Get a Move On: Once you’ve narrowed down your diet you have to figure out your exercise plan. For me, the greatest change in my body (and my mind for that matter) happened when I started running. If you had told me a few years ago that I would be training for a marathon I would have laughed in your face. But it turns out, running is an incredible exercise for me and I love the goal setting aspect and the time alone to zone out with my thoughts. The key though is that it’s a great exercise for me, that doesn’t mean it will work for you. Maybe you like ballet or Zumba, maybe you’re into kickboxing or swimming or cross fit. Whatever it is just figure out an activity you like to do and then do it… at least twice a week.

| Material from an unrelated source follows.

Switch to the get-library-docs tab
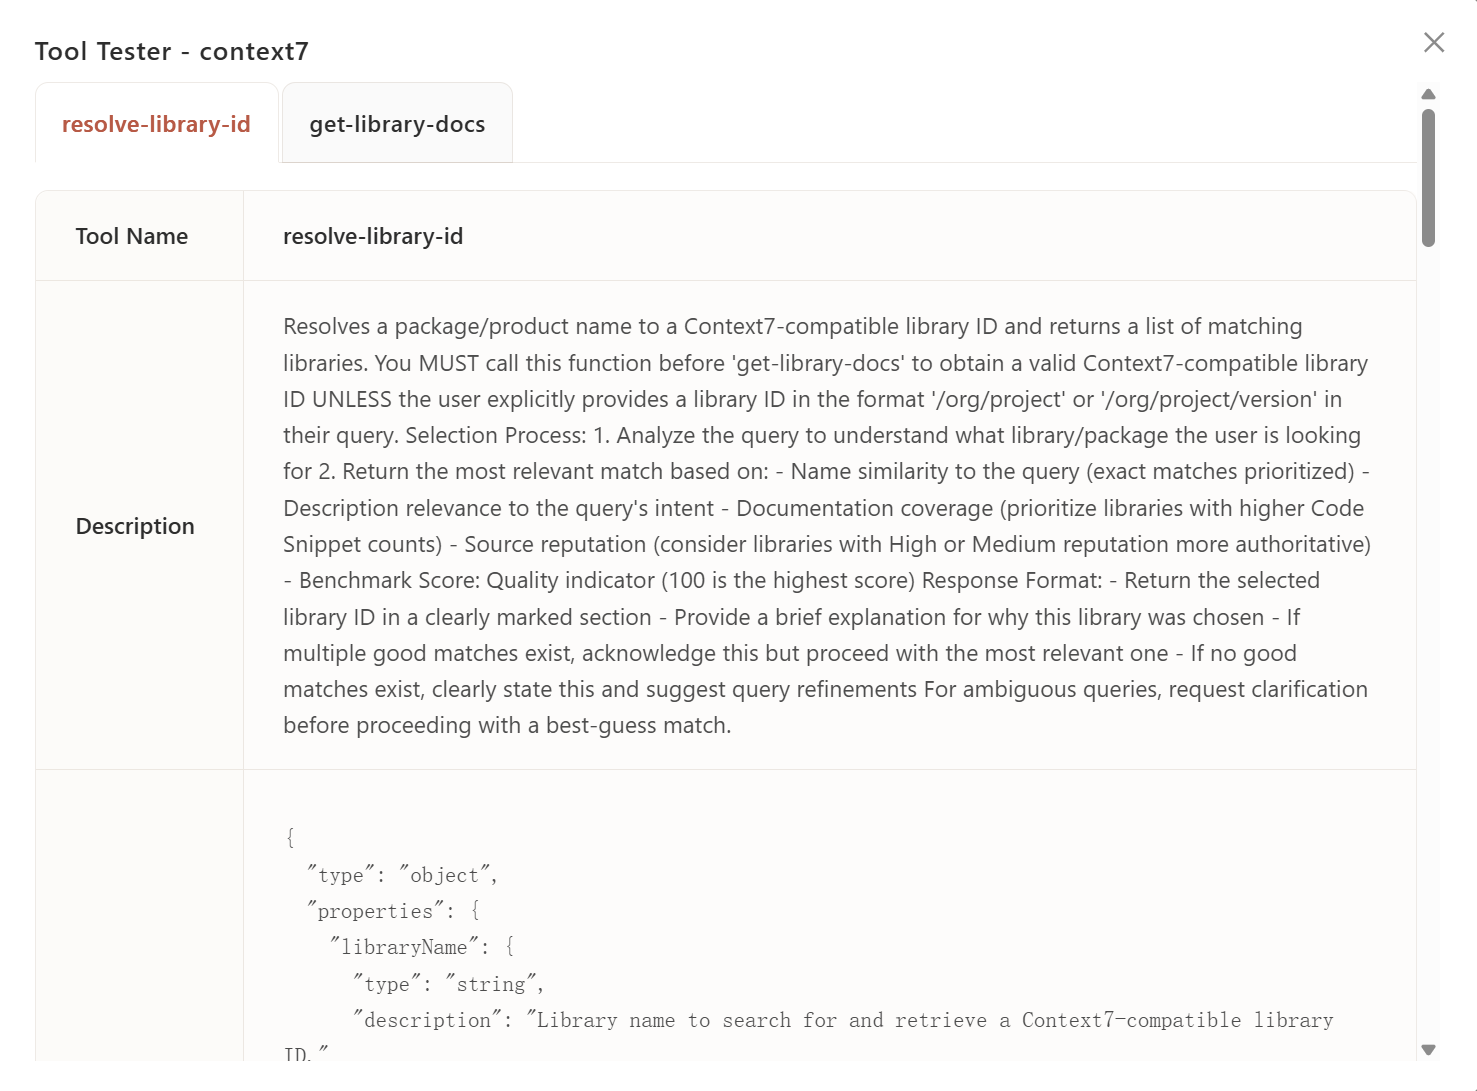point(397,124)
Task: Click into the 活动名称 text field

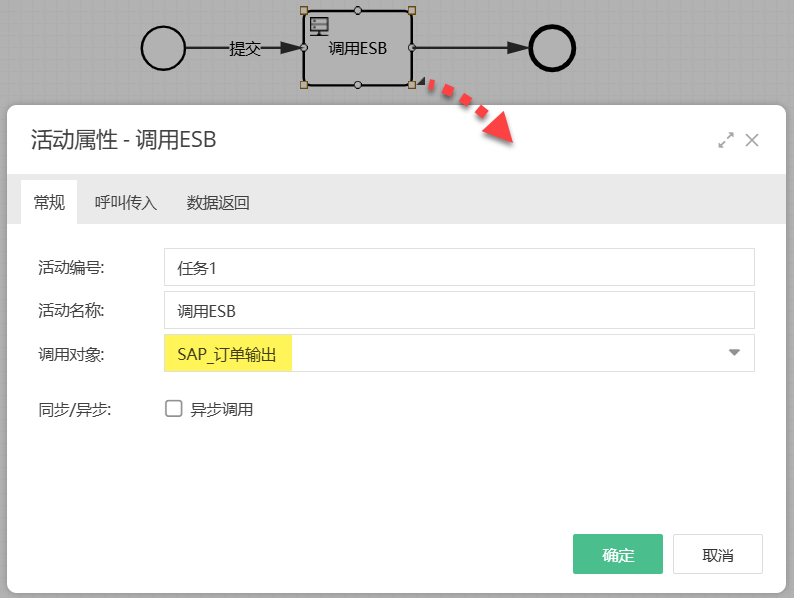Action: pos(459,310)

Get a Buddy: Once you find an exercise you like I can’t stress to you enough how great it is to have a workout buddy. My friend Eryn and I meet every Saturday morning for a run and so no matter what my week looks like or if I missed every other workout at least I reset myself on Saturday. I don’t ever skip Saturday because I wouldn’t want to let her down or miss out my time gossiping with her while we run. Get a buddy and you’ll get a guarantee of at least one workout a week!

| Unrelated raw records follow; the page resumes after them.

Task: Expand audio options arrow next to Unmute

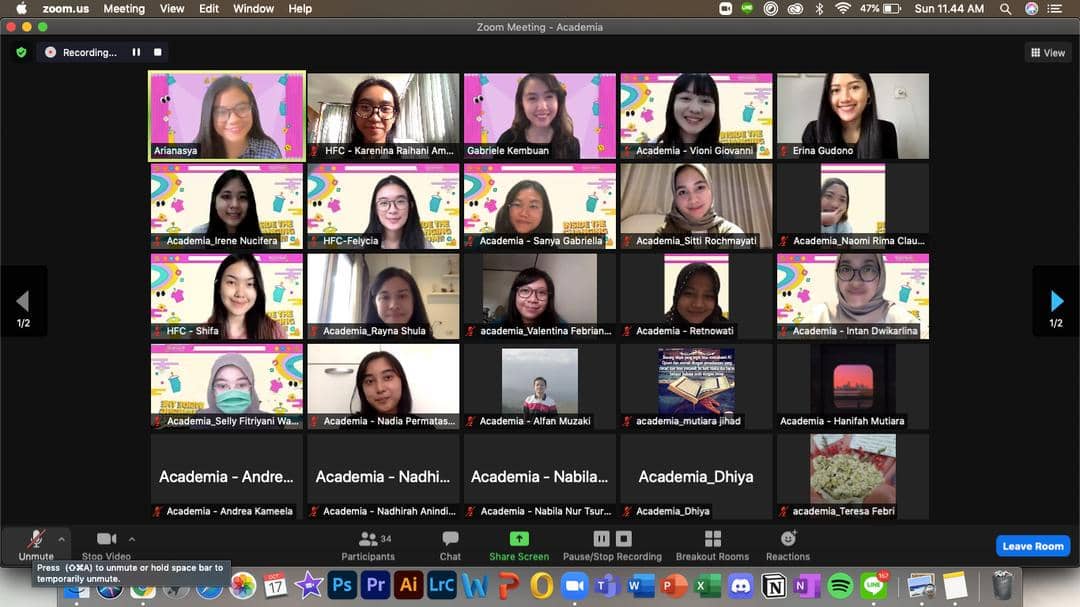Action: pyautogui.click(x=61, y=539)
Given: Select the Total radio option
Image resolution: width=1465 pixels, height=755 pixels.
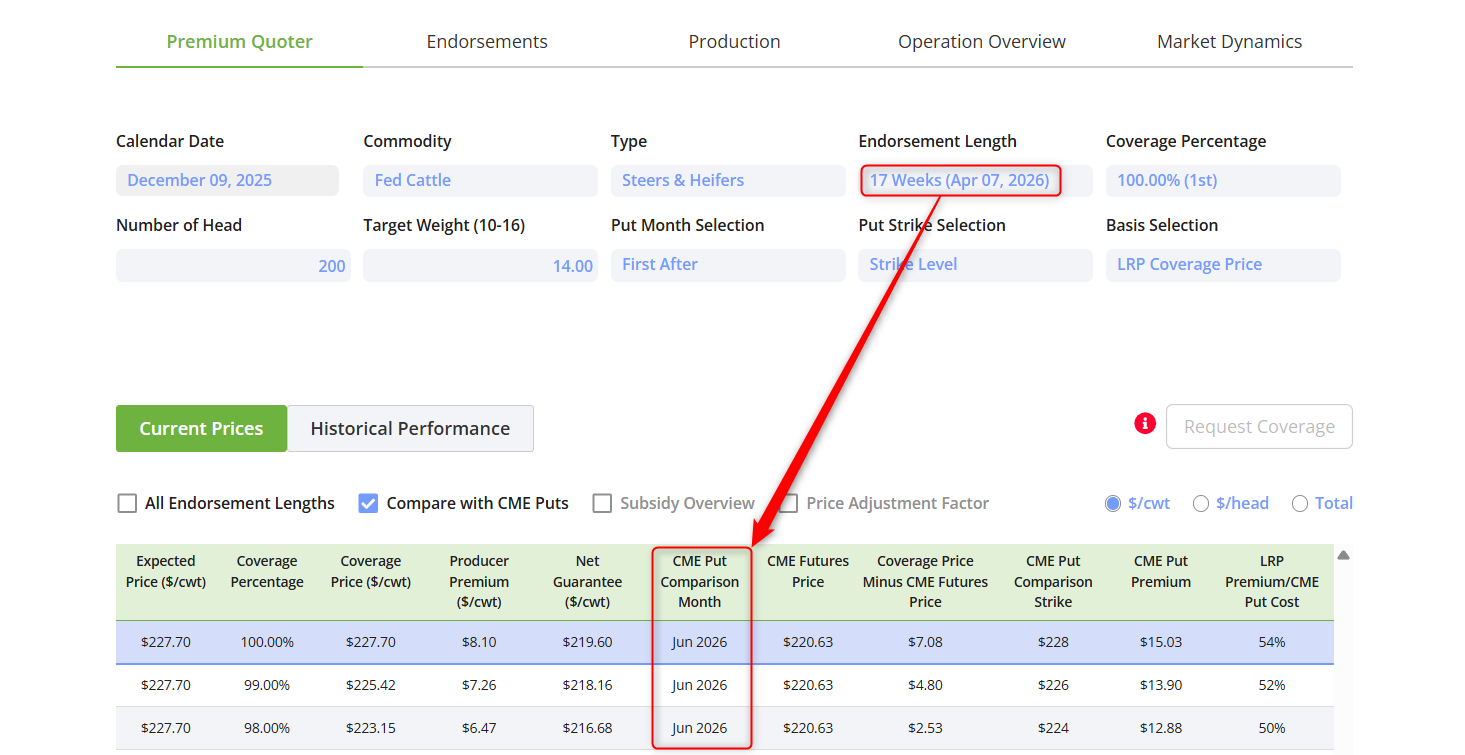Looking at the screenshot, I should click(x=1300, y=503).
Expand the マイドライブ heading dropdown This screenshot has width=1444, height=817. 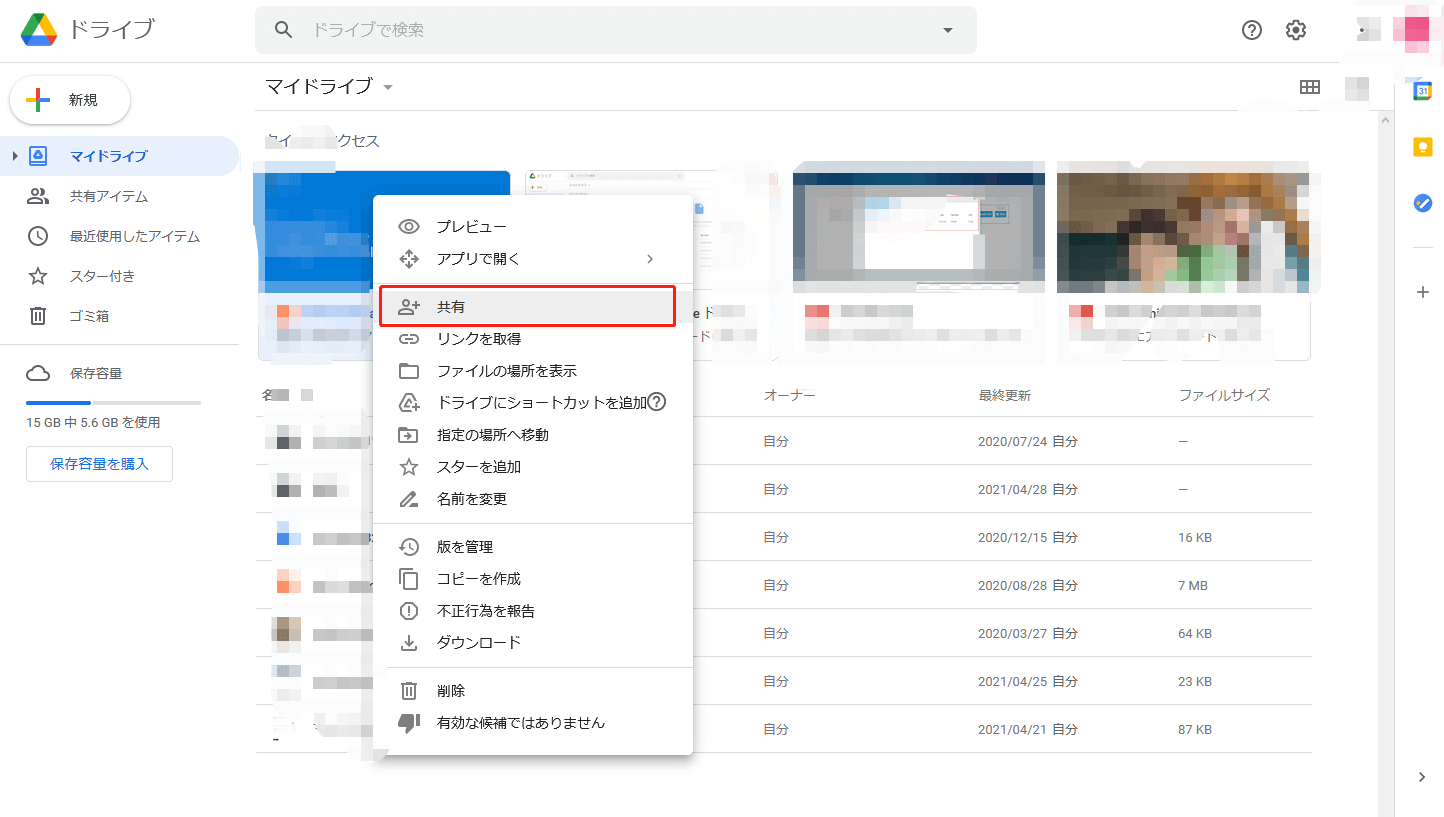[388, 87]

Surround Yourself With Support: Have you ever tried to lose weight or start eating better and you find that your family or friends aren’t supportive? Sometimes it’s unintentional, like a spouse who loves to cook and inadvertently destroys your diet by offering you a plate for homemade nachos. Maybe it’s on purpose, a girlfriend who gives you grief because she misses going out to dinner and drinks with you like she used to. I call these people Trigger Friends because they often trigger bad behavior in us. It doesn’t mean they’re bad, it just means you shouldn’t hang out with them unless you’re fully prepared to stick to your guns (and your healthy new eating style) when you’re around them. 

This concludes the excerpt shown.